As you accelerate on climbout to 120 knots you can take out a little of the right rudder trim, thanks in part to the slight left bite that the canted vertical tail is making. At 180 knot cruise, after you have trimmed the rudder pressure by feel, you can look down and check the mark and you will normally have cranked the trim wheel to about zero. The tail is offset to provide that balance.

On takeoff, if through some distraction, the full 48 inches MAP is put in all at once, there is not enough airflow or right rudder. You are just along for the ride, and you quickly make a smart left turn and become a very powerful and loud and disturbing orange and white weed eater.

Loops are fun. On the first ones the torque usually turns you at the top so that if you started on a heading of 180 and should end up at the bottom heading 180, you come screaming out at the bottom heading 270, or worse.

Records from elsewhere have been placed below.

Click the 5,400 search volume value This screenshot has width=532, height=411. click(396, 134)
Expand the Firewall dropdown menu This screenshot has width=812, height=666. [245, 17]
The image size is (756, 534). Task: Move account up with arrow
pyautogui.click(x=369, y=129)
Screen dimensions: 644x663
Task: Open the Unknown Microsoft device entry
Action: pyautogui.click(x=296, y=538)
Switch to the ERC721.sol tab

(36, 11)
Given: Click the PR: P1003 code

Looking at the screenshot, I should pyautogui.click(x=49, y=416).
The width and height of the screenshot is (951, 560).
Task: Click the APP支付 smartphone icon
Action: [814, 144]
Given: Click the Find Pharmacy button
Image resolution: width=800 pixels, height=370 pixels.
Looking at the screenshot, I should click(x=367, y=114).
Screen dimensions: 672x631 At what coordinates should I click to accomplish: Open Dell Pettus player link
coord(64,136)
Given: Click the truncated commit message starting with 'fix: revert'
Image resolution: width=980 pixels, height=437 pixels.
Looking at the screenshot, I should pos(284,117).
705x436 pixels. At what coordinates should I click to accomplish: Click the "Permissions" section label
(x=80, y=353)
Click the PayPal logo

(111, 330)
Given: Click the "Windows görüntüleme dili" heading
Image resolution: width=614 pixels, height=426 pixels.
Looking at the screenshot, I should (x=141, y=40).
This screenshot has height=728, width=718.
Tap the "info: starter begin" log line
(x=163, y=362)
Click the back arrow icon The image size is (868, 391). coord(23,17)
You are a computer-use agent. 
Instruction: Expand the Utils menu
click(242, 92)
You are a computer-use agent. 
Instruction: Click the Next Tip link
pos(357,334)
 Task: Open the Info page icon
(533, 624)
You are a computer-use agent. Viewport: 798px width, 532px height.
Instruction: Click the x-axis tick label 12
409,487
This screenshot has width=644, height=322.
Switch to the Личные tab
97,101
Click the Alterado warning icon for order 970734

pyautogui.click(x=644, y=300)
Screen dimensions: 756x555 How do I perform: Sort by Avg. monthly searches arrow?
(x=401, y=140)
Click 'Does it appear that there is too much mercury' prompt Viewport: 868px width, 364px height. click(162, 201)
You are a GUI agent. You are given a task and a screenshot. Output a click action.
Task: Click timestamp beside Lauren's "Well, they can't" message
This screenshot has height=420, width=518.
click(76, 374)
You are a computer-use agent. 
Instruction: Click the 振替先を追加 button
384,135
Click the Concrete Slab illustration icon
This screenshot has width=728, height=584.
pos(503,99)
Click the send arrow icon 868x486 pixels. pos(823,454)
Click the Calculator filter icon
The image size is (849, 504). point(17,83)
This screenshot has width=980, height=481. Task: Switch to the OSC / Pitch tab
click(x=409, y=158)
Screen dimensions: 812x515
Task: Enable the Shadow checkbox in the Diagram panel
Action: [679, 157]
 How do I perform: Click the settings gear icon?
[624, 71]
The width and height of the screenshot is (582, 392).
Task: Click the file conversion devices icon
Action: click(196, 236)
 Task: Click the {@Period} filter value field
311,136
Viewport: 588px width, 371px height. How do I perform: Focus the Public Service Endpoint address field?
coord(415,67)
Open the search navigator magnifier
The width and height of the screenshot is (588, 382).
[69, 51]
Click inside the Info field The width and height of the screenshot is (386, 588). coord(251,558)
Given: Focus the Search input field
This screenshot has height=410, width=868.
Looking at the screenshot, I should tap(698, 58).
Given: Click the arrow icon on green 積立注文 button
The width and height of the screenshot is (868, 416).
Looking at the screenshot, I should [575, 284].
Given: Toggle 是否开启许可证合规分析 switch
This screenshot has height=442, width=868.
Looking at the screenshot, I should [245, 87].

In the air, on landing approach at 400 feet and deciding to go around, with the rudder trimmed wrong and not getting rudder in early, adding full power is almost uncontrollable. Well documented over the years. But the first flight “surprise” got your attention. Now you judiciously work in the power while also doing all the rest of that pilot stuff.

****
As you walk in across the ramp sweatsoaked from your memorable first Trojan flight, several instructors usually walk out and meet your instructor. They ignore you and murmur for a moment and then guffaw and pound each other on the back.
Your in-the-know buddies crowded on the vulture’s row porch lean forward over the rails, silent, but grinning big and about to bust, waiting to hear if your harrowing tale can match theirs.
Until everybody has his turn, nobody spilled the beans.

Today you learned. But tonight you don’t sleep. Tonight you internalize. The lesson of the day becomes yours. From now on, when you need it, it’s your original idea. Many other long days and short nights build your aviation experience. You become.

One day during the de-brief your instructor tells another instructor that on your break pattern you have everything in one bag and the needle nailed at a thousand feet. He says it loud enough for the other student pilots hear. The next day in the break you take a second to look and you see he’s right!

And over the weeks and months your walk to the plane is a little stronger, a little surer. Not bravado any more, but confident assurance of the power and the limits. That’s what you do.

We ez drivers are different. And not just because our propwash flows off without bothering the winglets. Our surprises are different, but they are still there.
So - we spill the beans. Everywhere, to anyone that will listen. We are our own caretakers, our own best motivaviators. We don’t need no stinkin’ surprises.